Short problem: Render the material below as a Markdown table with two columns, Row and Line. Put a running row number in Row and one line of the material in Line, and leave out blank lines.

======== Records for the exercise ========

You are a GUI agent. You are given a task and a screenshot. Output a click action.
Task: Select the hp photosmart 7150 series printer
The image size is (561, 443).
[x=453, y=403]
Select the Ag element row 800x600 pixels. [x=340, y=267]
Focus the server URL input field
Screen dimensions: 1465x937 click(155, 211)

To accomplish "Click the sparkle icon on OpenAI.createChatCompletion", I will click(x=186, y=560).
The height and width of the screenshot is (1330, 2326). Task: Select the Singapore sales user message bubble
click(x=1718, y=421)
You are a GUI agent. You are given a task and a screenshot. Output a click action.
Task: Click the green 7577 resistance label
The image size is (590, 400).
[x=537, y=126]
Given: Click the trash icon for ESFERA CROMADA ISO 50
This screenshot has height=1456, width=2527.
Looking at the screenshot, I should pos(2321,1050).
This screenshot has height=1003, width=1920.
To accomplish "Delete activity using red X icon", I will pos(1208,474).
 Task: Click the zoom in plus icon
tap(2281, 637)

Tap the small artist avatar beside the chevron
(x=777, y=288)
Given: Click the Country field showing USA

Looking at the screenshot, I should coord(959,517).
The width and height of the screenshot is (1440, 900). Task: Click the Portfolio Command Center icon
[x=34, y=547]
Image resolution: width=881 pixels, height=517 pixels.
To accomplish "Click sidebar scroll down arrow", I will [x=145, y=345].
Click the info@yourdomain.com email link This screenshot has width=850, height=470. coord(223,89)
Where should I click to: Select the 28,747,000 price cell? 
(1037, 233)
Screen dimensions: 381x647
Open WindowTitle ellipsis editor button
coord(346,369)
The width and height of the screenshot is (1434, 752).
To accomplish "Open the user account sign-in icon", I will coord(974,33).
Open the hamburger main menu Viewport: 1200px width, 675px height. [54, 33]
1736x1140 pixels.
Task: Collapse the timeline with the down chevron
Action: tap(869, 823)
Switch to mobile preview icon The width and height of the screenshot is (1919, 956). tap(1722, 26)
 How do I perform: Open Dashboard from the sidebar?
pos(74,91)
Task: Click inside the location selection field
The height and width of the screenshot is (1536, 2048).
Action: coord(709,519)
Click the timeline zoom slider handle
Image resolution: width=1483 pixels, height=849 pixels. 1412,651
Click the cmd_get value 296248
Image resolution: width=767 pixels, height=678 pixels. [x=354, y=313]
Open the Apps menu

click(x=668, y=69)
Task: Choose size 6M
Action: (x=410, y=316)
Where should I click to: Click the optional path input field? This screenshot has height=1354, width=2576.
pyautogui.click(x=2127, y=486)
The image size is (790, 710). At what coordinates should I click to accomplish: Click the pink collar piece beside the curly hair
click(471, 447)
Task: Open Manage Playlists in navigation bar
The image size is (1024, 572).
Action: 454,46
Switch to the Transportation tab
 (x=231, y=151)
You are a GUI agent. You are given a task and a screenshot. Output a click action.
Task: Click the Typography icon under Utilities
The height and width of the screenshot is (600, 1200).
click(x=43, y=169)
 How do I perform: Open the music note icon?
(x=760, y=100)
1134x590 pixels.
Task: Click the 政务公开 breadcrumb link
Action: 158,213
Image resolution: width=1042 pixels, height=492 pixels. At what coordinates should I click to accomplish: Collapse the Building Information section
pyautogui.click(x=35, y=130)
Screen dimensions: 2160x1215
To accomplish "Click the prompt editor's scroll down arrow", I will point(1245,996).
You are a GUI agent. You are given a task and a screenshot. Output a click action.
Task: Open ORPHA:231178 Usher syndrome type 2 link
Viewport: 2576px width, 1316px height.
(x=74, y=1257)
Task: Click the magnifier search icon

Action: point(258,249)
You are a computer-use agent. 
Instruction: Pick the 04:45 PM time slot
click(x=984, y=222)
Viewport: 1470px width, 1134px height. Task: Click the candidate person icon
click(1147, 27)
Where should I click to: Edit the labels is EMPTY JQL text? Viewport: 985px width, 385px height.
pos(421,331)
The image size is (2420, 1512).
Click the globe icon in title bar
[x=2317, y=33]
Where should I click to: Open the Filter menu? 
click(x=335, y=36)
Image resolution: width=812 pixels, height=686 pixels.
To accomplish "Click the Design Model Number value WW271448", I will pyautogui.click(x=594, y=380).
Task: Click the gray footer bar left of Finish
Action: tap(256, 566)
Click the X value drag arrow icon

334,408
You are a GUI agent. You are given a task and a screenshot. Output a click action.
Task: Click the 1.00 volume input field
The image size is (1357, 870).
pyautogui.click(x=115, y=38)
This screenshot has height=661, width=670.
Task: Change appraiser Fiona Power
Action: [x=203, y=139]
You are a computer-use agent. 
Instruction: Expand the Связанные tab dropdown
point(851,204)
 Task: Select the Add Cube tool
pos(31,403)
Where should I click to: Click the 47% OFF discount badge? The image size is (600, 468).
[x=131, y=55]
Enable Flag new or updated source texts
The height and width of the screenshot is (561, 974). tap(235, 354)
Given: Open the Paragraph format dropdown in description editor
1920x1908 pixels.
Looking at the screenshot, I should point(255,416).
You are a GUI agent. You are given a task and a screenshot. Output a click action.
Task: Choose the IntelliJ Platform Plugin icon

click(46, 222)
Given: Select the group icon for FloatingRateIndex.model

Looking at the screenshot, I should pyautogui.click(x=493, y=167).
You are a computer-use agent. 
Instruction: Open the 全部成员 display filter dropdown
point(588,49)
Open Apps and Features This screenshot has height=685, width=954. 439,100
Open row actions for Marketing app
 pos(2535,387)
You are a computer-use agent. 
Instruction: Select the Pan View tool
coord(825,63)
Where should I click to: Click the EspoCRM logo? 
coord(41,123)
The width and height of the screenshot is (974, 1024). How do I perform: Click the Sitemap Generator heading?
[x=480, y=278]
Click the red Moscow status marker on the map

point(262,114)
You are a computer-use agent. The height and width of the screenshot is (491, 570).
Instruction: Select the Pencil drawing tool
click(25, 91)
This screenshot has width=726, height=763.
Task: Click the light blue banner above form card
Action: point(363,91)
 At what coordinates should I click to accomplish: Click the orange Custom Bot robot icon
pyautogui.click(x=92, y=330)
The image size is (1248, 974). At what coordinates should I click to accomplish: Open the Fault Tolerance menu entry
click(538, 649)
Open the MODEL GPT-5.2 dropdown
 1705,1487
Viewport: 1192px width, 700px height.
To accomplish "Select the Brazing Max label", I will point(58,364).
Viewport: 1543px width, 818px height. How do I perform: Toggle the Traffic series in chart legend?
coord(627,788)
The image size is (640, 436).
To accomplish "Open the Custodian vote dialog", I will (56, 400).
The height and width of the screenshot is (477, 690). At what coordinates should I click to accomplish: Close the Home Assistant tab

========

Result for this exercise:
| Row | Line |
|---|---|
| 1 | You are a GUI agent. You are given a task and a screenshot. Output a click action. |
| 2 | Task: Select the hp photosmart 7150 series printer |
| 3 | The image size is (561, 443). |
| 4 | [x=453, y=403] |
| 5 | Select the Ag element row 800x600 pixels. [x=340, y=267] |
| 6 | Focus the server URL input field |
| 7 | Screen dimensions: 1465x937 click(155, 211) |
| 8 | To accomplish "Click the sparkle icon on OpenAI.createChatCompletion", I will click(x=186, y=560). |
| 9 | The height and width of the screenshot is (1330, 2326). Task: Select the Singapore sales user message bubble |
| 10 | click(x=1718, y=421) |
| 11 | You are a GUI agent. You are given a task and a screenshot. Output a click action. |
| 12 | Task: Click the green 7577 resistance label |
| 13 | The image size is (590, 400). |
| 14 | [x=537, y=126] |
| 15 | Given: Click the trash icon for ESFERA CROMADA ISO 50 |
| 16 | This screenshot has height=1456, width=2527. |
| 17 | Looking at the screenshot, I should pos(2321,1050). |
| 18 | This screenshot has height=1003, width=1920. |
| 19 | To accomplish "Delete activity using red X icon", I will pos(1208,474). |
| 20 |  Task: Click the zoom in plus icon |
| 21 | tap(2281, 637) |
| 22 | Tap the small artist avatar beside the chevron |
| 23 | (x=777, y=288) |
| 24 | Given: Click the Country field showing USA |
| 25 | Looking at the screenshot, I should coord(959,517). |
| 26 | The width and height of the screenshot is (1440, 900). Task: Click the Portfolio Command Center icon |
| 27 | [x=34, y=547] |
| 28 | Image resolution: width=881 pixels, height=517 pixels. |
| 29 | To accomplish "Click sidebar scroll down arrow", I will [x=145, y=345]. |
| 30 | Click the info@yourdomain.com email link This screenshot has width=850, height=470. coord(223,89) |
| 31 | Where should I click to: Select the 28,747,000 price cell?  |
| 32 | (1037, 233) |
| 33 | Screen dimensions: 381x647 |
| 34 | Open WindowTitle ellipsis editor button |
| 35 | coord(346,369) |
| 36 | The width and height of the screenshot is (1434, 752). |
| 37 | To accomplish "Open the user account sign-in icon", I will coord(974,33). |
| 38 | Open the hamburger main menu Viewport: 1200px width, 675px height. [54, 33] |
| 39 | 1736x1140 pixels. |
| 40 | Task: Collapse the timeline with the down chevron |
| 41 | Action: tap(869, 823) |
| 42 | Switch to mobile preview icon The width and height of the screenshot is (1919, 956). tap(1722, 26) |
| 43 |  How do I perform: Open Dashboard from the sidebar? |
| 44 | pos(74,91) |
| 45 | Task: Click inside the location selection field |
| 46 | The height and width of the screenshot is (1536, 2048). |
| 47 | Action: coord(709,519) |
| 48 | Click the timeline zoom slider handle |
| 49 | Image resolution: width=1483 pixels, height=849 pixels. 1412,651 |
| 50 | Click the cmd_get value 296248 |
| 51 | Image resolution: width=767 pixels, height=678 pixels. [x=354, y=313] |
| 52 | Open the Apps menu |
| 53 | click(x=668, y=69) |
| 54 | Task: Choose size 6M |
| 55 | Action: (x=410, y=316) |
| 56 | Where should I click to: Click the optional path input field? This screenshot has height=1354, width=2576. |
| 57 | pyautogui.click(x=2127, y=486) |
| 58 | The image size is (790, 710). At what coordinates should I click to accomplish: Click the pink collar piece beside the curly hair |
| 59 | click(471, 447) |
| 60 | Task: Open Manage Playlists in navigation bar |
| 61 | The image size is (1024, 572). |
| 62 | Action: 454,46 |
| 63 | Switch to the Transportation tab |
| 64 |  (x=231, y=151) |
| 65 | You are a GUI agent. You are given a task and a screenshot. Output a click action. |
| 66 | Task: Click the Typography icon under Utilities |
| 67 | The height and width of the screenshot is (600, 1200). |
| 68 | click(x=43, y=169) |
| 69 |  How do I perform: Open the music note icon? |
| 70 | (x=760, y=100) |
| 71 | 1134x590 pixels. |
| 72 | Task: Click the 政务公开 breadcrumb link |
| 73 | Action: 158,213 |
| 74 | Image resolution: width=1042 pixels, height=492 pixels. At what coordinates should I click to accomplish: Collapse the Building Information section |
| 75 | pyautogui.click(x=35, y=130) |
| 76 | Screen dimensions: 2160x1215 |
| 77 | To accomplish "Click the prompt editor's scroll down arrow", I will point(1245,996). |
| 78 | You are a GUI agent. You are given a task and a screenshot. Output a click action. |
| 79 | Task: Open ORPHA:231178 Usher syndrome type 2 link |
| 80 | Viewport: 2576px width, 1316px height. |
| 81 | (x=74, y=1257) |
| 82 | Task: Click the magnifier search icon |
| 83 | Action: point(258,249) |
| 84 | You are a computer-use agent.  |
| 85 | Instruction: Pick the 04:45 PM time slot |
| 86 | click(x=984, y=222) |
| 87 | Viewport: 1470px width, 1134px height. Task: Click the candidate person icon |
| 88 | click(1147, 27) |
| 89 | Where should I click to: Edit the labels is EMPTY JQL text? Viewport: 985px width, 385px height. |
| 90 | pos(421,331) |
| 91 | The image size is (2420, 1512). |
| 92 | Click the globe icon in title bar |
| 93 | [x=2317, y=33] |
| 94 | Where should I click to: Open the Filter menu?  |
| 95 | click(x=335, y=36) |
| 96 | Image resolution: width=812 pixels, height=686 pixels. |
| 97 | To accomplish "Click the Design Model Number value WW271448", I will pyautogui.click(x=594, y=380). |
| 98 | Task: Click the gray footer bar left of Finish |
| 99 | Action: tap(256, 566) |
| 100 | Click the X value drag arrow icon |
| 101 | 334,408 |
| 102 | You are a GUI agent. You are given a task and a screenshot. Output a click action. |
| 103 | Task: Click the 1.00 volume input field |
| 104 | The image size is (1357, 870). |
| 105 | pyautogui.click(x=115, y=38) |
| 106 | This screenshot has height=661, width=670. |
| 107 | Task: Change appraiser Fiona Power |
| 108 | Action: [x=203, y=139] |
| 109 | You are a computer-use agent.  |
| 110 | Instruction: Expand the Связанные tab dropdown |
| 111 | point(851,204) |
| 112 |  Task: Select the Add Cube tool |
| 113 | pos(31,403) |
| 114 | Where should I click to: Click the 47% OFF discount badge? The image size is (600, 468). |
| 115 | [x=131, y=55] |
| 116 | Enable Flag new or updated source texts |
| 117 | The height and width of the screenshot is (561, 974). tap(235, 354) |
| 118 | Given: Open the Paragraph format dropdown in description editor |
| 119 | 1920x1908 pixels. |
| 120 | Looking at the screenshot, I should point(255,416). |
| 121 | You are a GUI agent. You are given a task and a screenshot. Output a click action. |
| 122 | Task: Choose the IntelliJ Platform Plugin icon |
| 123 | click(46, 222) |
| 124 | Given: Select the group icon for FloatingRateIndex.model |
| 125 | Looking at the screenshot, I should pyautogui.click(x=493, y=167). |
| 126 | You are a computer-use agent.  |
| 127 | Instruction: Open the 全部成员 display filter dropdown |
| 128 | point(588,49) |
| 129 | Open Apps and Features This screenshot has height=685, width=954. 439,100 |
| 130 | Open row actions for Marketing app |
| 131 |  pos(2535,387) |
| 132 | You are a computer-use agent.  |
| 133 | Instruction: Select the Pan View tool |
| 134 | coord(825,63) |
| 135 | Where should I click to: Click the EspoCRM logo?  |
| 136 | coord(41,123) |
| 137 | The width and height of the screenshot is (974, 1024). How do I perform: Click the Sitemap Generator heading? |
| 138 | [x=480, y=278] |
| 139 | Click the red Moscow status marker on the map |
| 140 | point(262,114) |
| 141 | You are a computer-use agent. The height and width of the screenshot is (491, 570). |
| 142 | Instruction: Select the Pencil drawing tool |
| 143 | click(25, 91) |
| 144 | This screenshot has width=726, height=763. |
| 145 | Task: Click the light blue banner above form card |
| 146 | Action: point(363,91) |
| 147 |  At what coordinates should I click to accomplish: Click the orange Custom Bot robot icon |
| 148 | pyautogui.click(x=92, y=330) |
| 149 | The image size is (1248, 974). At what coordinates should I click to accomplish: Open the Fault Tolerance menu entry |
| 150 | click(538, 649) |
| 151 | Open the MODEL GPT-5.2 dropdown |
| 152 |  1705,1487 |
| 153 | Viewport: 1192px width, 700px height. |
| 154 | To accomplish "Select the Brazing Max label", I will point(58,364). |
| 155 | Viewport: 1543px width, 818px height. How do I perform: Toggle the Traffic series in chart legend? |
| 156 | coord(627,788) |
| 157 | The image size is (640, 436). |
| 158 | To accomplish "Open the Custodian vote dialog", I will (56, 400). |
| 159 | The height and width of the screenshot is (477, 690). At what coordinates should I click to accomplish: Close the Home Assistant tab |